Note that any input mechanism whose output is incorporated into the application’s content should be assessed to see if it qualifies as an authoring tool. For a comment field that appears to create just plain text, the product team should consider whether it contains functions that could allow the user to make richer content, such as:

  • typing an “@” to initiate a user reference
  • typing “http://exampleURL.com” that is turned into a ‘clickable’ link in the output by the tool

If such features exist, they could potentially have accessibility considerations and should be tested against the requirements. The new IBM Accessibility Checklist v7.0 contains a section on “Authoring Tools” and will provide guidance based on the new standards.

New Requirements

Until the release of the revised U.S. Section 508 standards, the primary accessibility requirements for authoring tools were the same as any other user interface component in an application. Can users reach and operate all the editorial toolbars by keyboard? Are all the text styling buttons labelled? Is the contrast sufficient?

The revised standards added requirements for features of the authoring tool that promote the author’s ability to generate accessible output, as well as requiring the output itself to be accessible.

Production teams should focus around two distinct ways of consuming authoring tool material:

  • Are users of the application guided to create accessible content?
  • Is the output that is created via the authoring tool accessible?

Are users of the application guided to create accessible content?

The new 504.3 Prompts checkpoint in the IBM Accessibility Checklist affects designers, developers, and testers. The Section 508 language is intentionally vague – not only on what constitutes a “prompt,” but on how many accessibility features need to include prompting in order for the checkpoint to be met.

For the question, ‘What is a prompt?’ there is general agreement that if a user who is adding an image is provided with an “alternative text” input field, then this has met the need to prompt a user to meet 1.1.1 Non-Text Content. This is the case even if the ALT text field is not coded as a required field.

When designing prompts, the US Access Board is clear that there is a requirement for an active UI role. In our ALT text example, if the user needs to right-click an image to bring up a context menu in order to add alternative text, that is not considered sufficient. The user should not need to hunt to find accessibility attributes. The requirement is not just to provide the ability to make content accessible, but to prompt the user to carry out those steps.

On the question of how many prompts need to be provided, the goal should be to guide the user to achieving all possible accessibility features supported by the tool.

Is the output that is created via the authoring tool accessible?

The new 504.2 Content Creation or Editing checkpoint is the farthest reaching of the requirements in the Authoring Tools section. It requires a team to provide a tool that can produce accessible content, and then to confirm that the output from the tool has achieved WCAG 2.0 accessibility to the extent possible by the output format.
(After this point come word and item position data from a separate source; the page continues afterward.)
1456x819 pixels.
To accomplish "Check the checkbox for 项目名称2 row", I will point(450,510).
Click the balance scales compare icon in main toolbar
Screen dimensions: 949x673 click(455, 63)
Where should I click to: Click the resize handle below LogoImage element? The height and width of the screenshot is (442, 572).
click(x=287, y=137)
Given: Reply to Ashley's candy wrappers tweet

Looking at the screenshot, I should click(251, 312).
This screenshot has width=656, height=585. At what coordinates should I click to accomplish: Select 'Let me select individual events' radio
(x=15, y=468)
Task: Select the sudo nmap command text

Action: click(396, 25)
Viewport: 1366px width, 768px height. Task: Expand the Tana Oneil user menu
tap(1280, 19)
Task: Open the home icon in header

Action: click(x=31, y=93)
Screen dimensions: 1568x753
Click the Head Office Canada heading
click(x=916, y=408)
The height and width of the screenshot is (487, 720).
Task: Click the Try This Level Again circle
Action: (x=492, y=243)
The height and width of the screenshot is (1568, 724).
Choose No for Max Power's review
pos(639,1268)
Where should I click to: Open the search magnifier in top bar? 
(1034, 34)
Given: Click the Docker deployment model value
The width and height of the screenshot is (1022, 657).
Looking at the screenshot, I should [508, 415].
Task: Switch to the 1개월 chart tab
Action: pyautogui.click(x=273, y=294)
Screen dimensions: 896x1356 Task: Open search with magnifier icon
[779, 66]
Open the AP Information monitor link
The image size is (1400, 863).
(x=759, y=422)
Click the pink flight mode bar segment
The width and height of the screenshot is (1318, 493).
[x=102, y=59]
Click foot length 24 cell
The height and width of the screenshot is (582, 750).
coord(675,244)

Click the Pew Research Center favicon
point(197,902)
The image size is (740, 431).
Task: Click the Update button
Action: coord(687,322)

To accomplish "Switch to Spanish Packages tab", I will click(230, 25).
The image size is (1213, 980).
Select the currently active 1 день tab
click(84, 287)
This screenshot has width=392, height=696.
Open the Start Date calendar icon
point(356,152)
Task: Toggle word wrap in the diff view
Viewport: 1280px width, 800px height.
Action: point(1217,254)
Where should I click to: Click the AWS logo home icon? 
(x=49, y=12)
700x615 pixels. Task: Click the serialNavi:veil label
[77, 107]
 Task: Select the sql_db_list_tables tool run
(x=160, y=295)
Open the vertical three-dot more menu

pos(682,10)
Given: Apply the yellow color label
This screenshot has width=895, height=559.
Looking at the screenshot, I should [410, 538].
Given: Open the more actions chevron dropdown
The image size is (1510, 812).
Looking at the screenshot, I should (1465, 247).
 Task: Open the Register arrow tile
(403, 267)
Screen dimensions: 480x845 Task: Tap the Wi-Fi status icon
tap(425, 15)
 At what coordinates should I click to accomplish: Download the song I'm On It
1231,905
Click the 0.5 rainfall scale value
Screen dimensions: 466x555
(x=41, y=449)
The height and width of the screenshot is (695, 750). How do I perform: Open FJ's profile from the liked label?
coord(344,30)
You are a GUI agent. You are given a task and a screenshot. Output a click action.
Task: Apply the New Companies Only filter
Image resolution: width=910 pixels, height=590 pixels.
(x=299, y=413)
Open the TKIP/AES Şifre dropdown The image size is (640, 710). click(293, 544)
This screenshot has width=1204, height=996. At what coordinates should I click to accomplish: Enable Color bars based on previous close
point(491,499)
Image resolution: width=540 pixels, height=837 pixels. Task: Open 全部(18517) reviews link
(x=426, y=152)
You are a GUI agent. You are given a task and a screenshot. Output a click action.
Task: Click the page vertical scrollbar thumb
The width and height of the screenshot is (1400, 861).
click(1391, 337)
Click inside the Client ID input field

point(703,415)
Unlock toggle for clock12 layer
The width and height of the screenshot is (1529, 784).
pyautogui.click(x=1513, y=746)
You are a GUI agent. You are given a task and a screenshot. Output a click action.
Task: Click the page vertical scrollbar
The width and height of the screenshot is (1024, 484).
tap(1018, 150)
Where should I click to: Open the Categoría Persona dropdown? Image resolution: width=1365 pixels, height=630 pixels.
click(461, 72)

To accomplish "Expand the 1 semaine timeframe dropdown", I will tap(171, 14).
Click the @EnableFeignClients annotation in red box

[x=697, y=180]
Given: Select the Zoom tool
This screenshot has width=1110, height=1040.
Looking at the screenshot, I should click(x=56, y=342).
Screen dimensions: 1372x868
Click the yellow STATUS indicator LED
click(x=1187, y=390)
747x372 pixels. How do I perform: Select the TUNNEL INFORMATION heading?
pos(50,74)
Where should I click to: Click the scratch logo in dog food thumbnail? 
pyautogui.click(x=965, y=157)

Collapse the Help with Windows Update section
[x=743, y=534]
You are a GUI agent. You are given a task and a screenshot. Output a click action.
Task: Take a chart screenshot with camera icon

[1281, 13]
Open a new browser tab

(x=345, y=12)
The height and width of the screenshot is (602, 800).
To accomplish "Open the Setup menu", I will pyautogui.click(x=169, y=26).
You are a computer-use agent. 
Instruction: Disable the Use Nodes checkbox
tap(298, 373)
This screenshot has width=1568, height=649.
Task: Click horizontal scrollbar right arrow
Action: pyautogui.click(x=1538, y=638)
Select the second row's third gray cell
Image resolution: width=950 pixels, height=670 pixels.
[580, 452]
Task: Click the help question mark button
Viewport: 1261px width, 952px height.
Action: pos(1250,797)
Complying with 504.2 means incorporating an authoring tool whose features address accessibility, and then testing the output of the authoring tool against the WCAG section of the 7.0 checklist to ensure conformance.

Some WCAG checkpoints are more likely to be pertinent. The list of documentation considerations in the General techniques section of Checkpoint 602.3 is a good starting point for considerations that also apply to authoring tool output.

Additional Requirements for Specific Situations

There are other considerations, depending on the features included in an authoring tool.

If the tool can convert formats, use templates, or checks for accessibility defects, there are other requirements that need to be met. See 504.2.1 (Format Conversion), 504.2.2 (PDF Export) and 11.6.4 (Repair Assistance) for more details.

Document the Accessibility Features

Finally, any new features which application teams may create to meet the requirements for Authoring Tools need to be documented in order to meet 602.2 Accessibility and Compatibility Features.